*** Opening of SOURCE DATA ***

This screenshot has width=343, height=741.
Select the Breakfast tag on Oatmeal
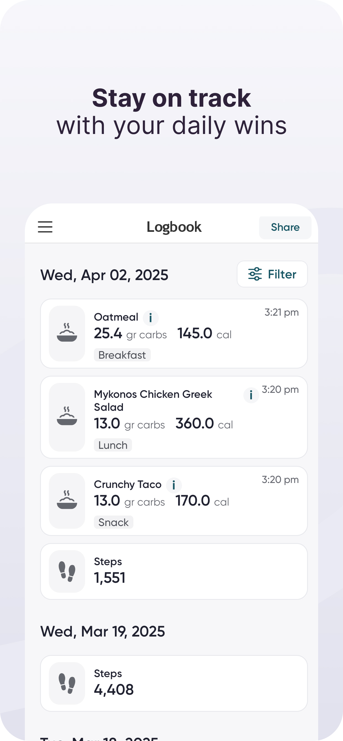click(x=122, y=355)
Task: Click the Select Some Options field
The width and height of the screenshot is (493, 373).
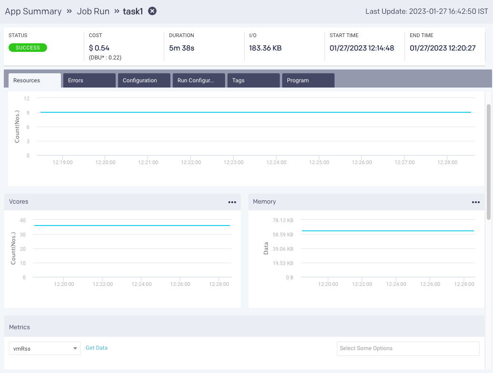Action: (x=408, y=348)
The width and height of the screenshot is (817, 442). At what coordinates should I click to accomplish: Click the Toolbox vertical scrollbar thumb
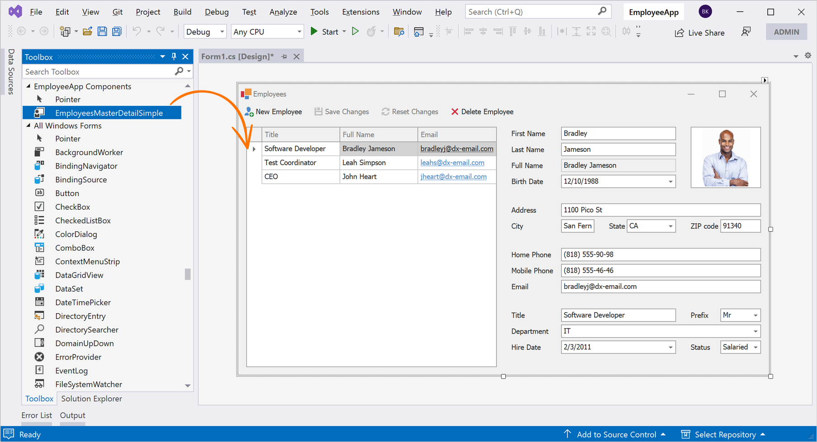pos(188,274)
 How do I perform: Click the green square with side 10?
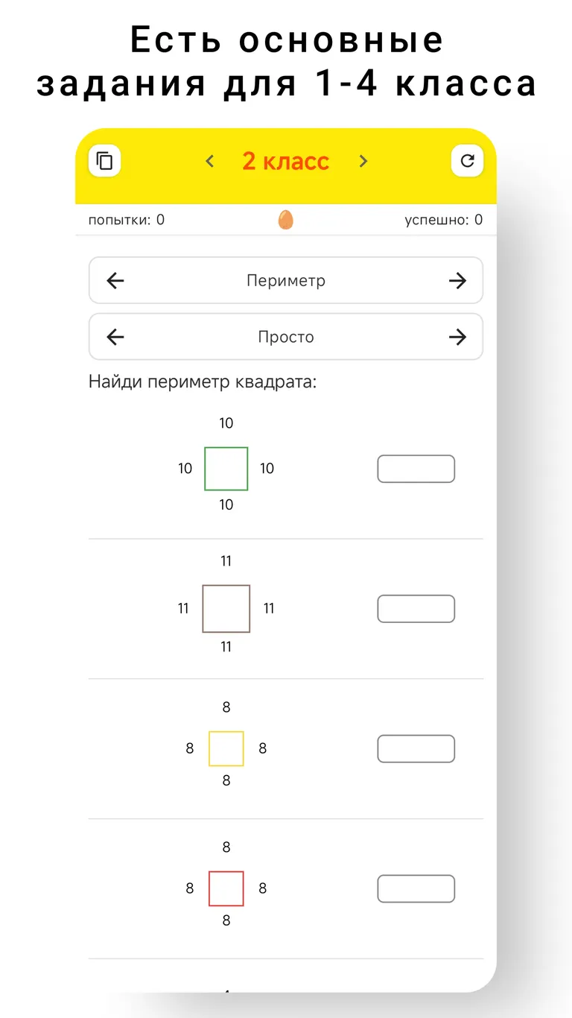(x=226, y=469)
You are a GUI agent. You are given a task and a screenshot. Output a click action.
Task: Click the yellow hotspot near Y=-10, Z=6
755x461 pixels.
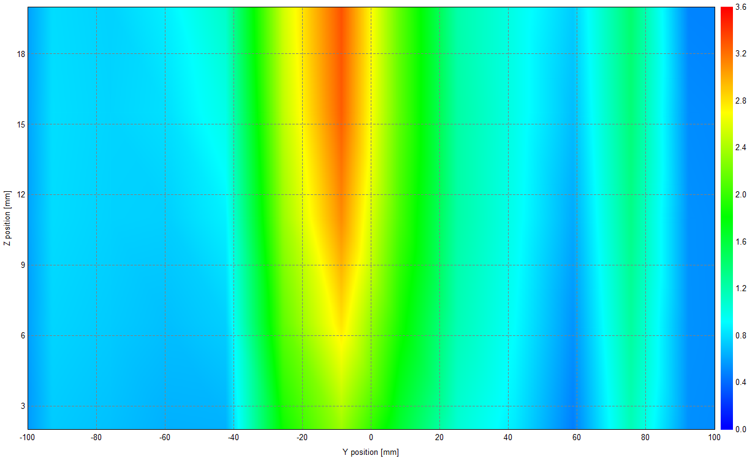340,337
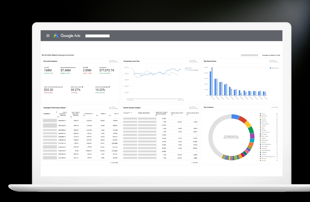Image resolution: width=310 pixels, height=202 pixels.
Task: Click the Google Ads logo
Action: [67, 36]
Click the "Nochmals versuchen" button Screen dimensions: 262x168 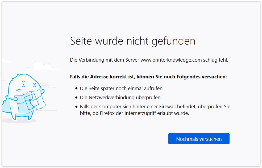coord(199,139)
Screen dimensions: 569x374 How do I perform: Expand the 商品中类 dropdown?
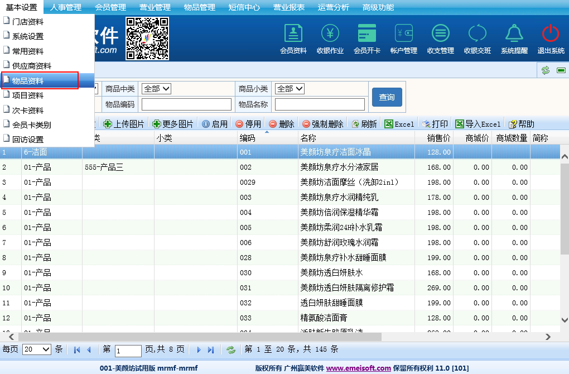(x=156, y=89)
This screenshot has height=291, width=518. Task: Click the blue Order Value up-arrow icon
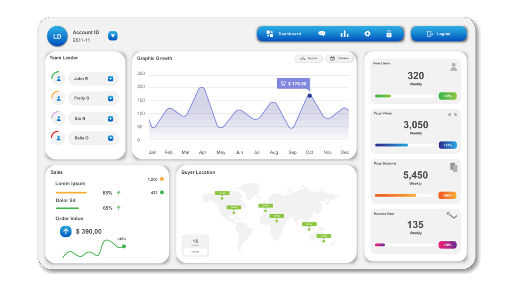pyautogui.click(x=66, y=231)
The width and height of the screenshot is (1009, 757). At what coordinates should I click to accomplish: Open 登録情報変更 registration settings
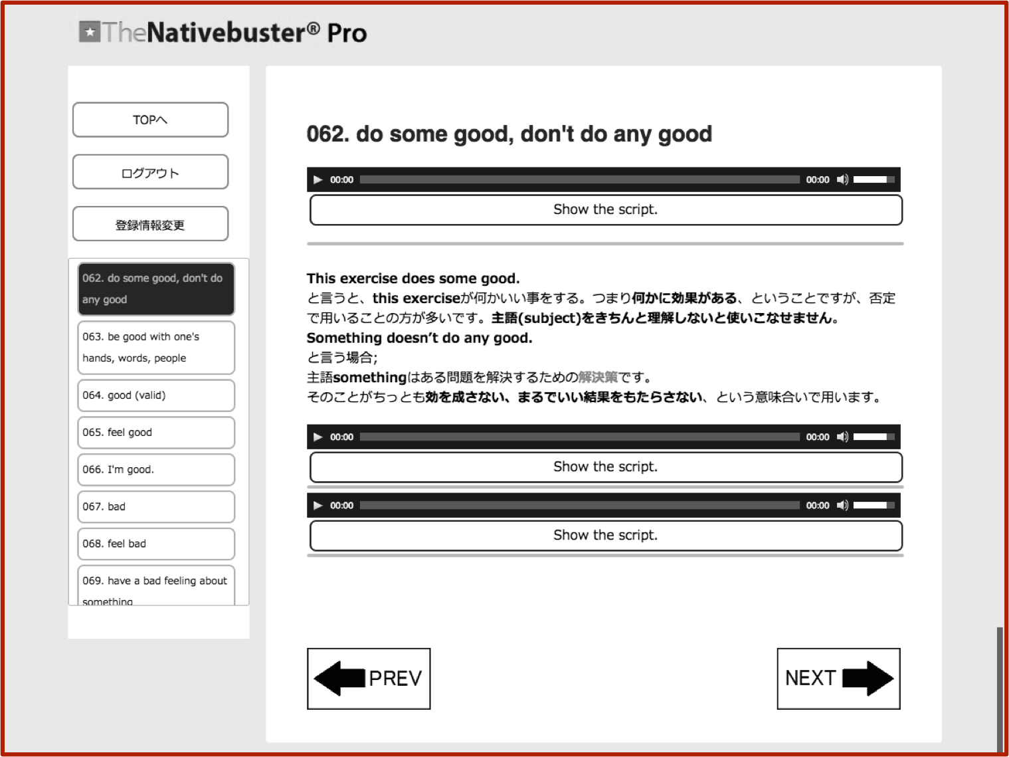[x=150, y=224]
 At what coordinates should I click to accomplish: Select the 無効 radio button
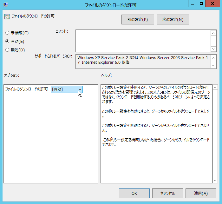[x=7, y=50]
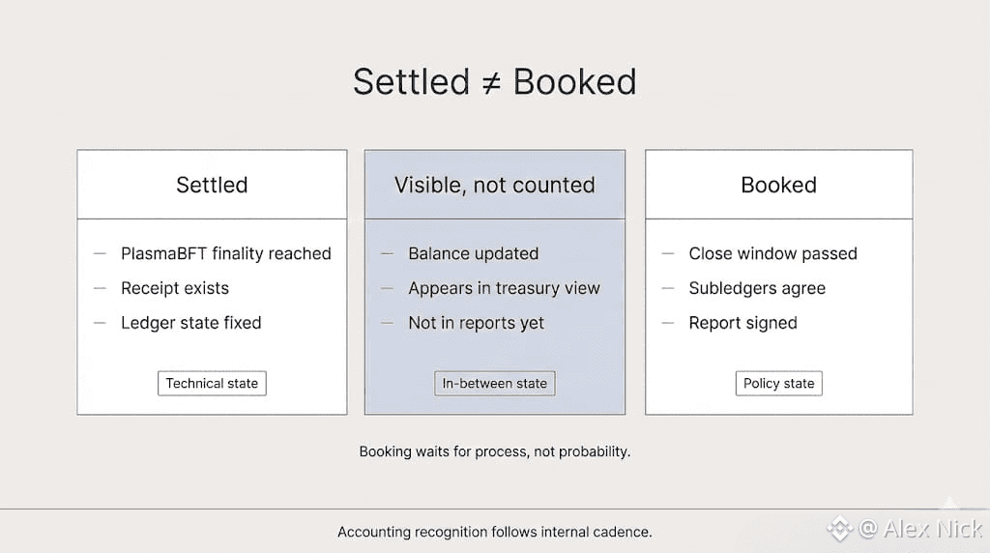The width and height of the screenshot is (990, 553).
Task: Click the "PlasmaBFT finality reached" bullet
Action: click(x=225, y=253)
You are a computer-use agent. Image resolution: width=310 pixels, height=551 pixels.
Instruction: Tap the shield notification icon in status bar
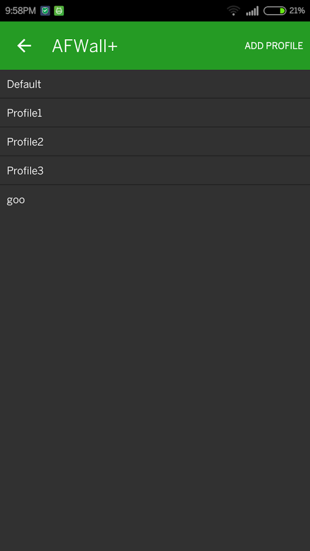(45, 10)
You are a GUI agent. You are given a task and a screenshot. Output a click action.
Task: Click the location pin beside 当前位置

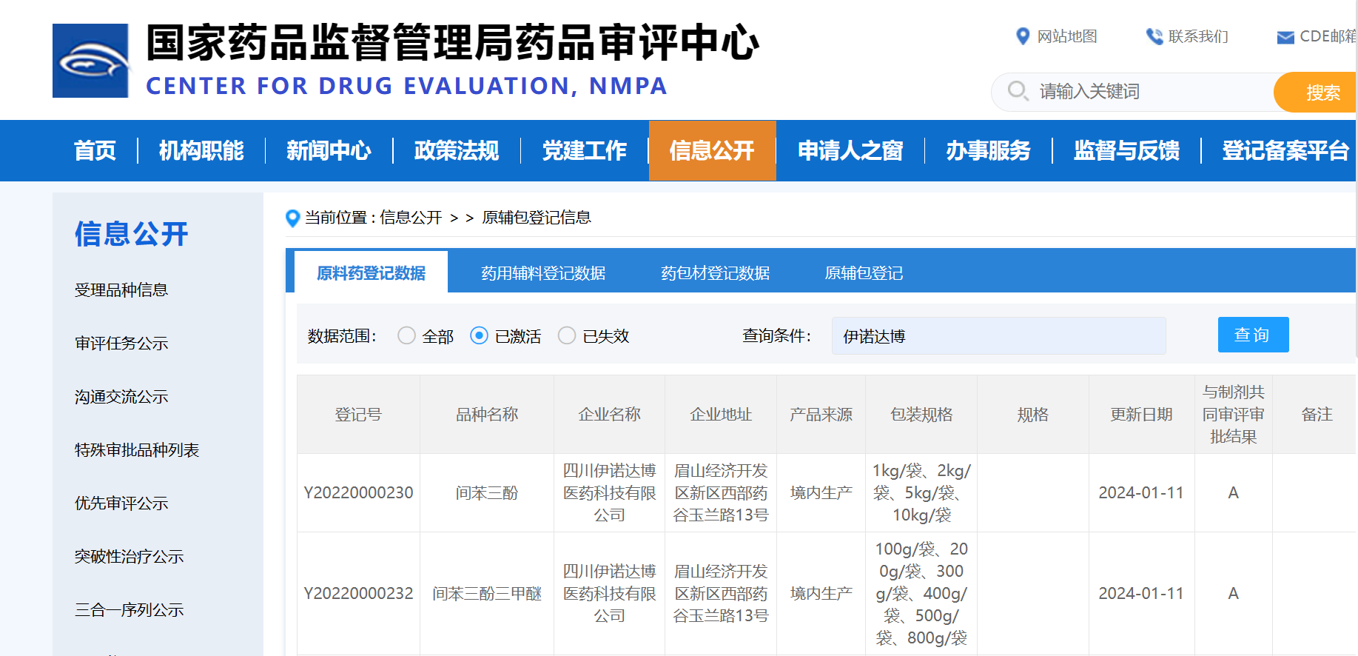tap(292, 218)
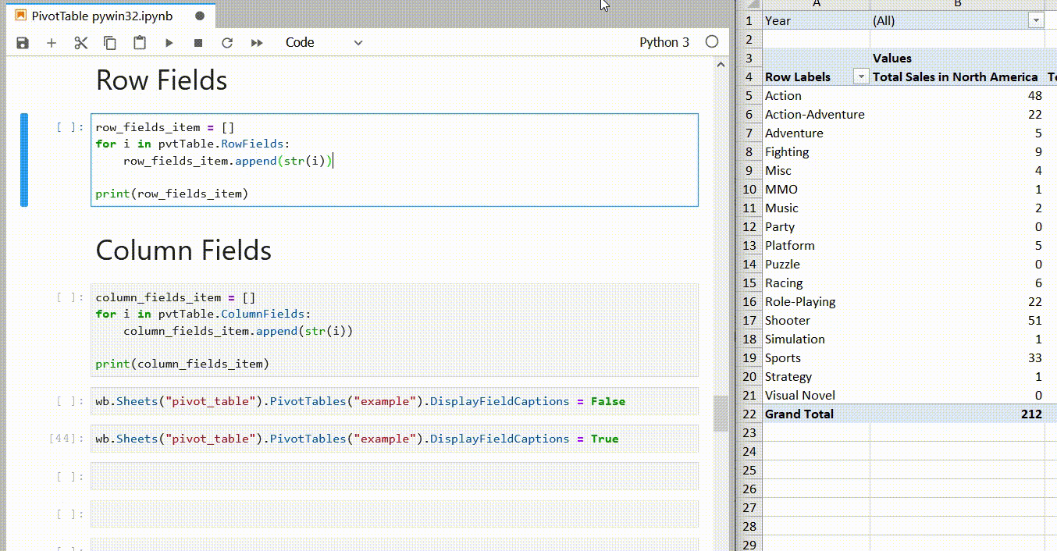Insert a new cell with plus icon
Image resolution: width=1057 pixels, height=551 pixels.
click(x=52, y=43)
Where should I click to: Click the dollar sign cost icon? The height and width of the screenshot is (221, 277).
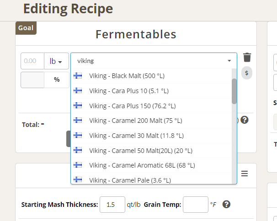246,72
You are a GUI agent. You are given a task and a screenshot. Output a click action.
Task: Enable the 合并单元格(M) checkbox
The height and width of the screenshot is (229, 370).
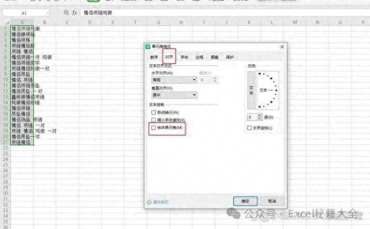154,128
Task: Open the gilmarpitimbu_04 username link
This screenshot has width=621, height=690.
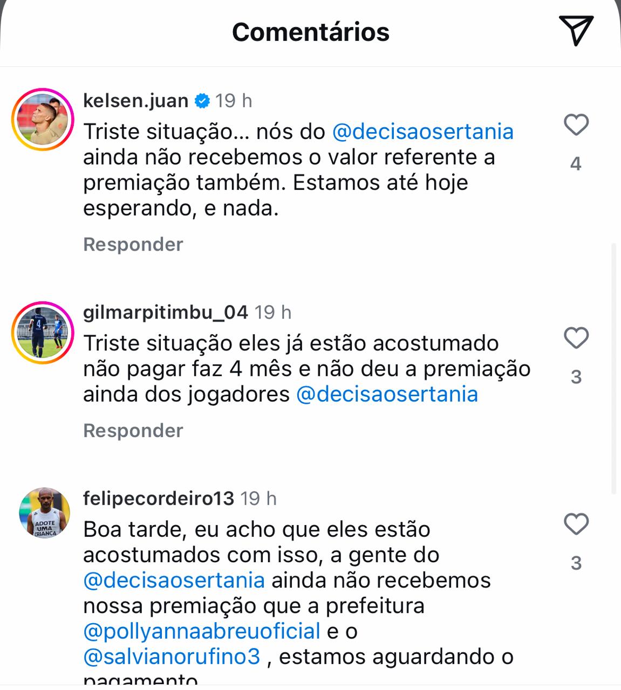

*** Close of SOURCE DATA ***

Restate, word for word, each line from the one with "The height and width of the screenshot is (229, 370)." to the end of the entries, both included, and keep every picture out.

**WRITTEN RESPONSE**
The height and width of the screenshot is (229, 370).
154,128
Task: Open the gilmarpitimbu_04 username link
This screenshot has width=621, height=690.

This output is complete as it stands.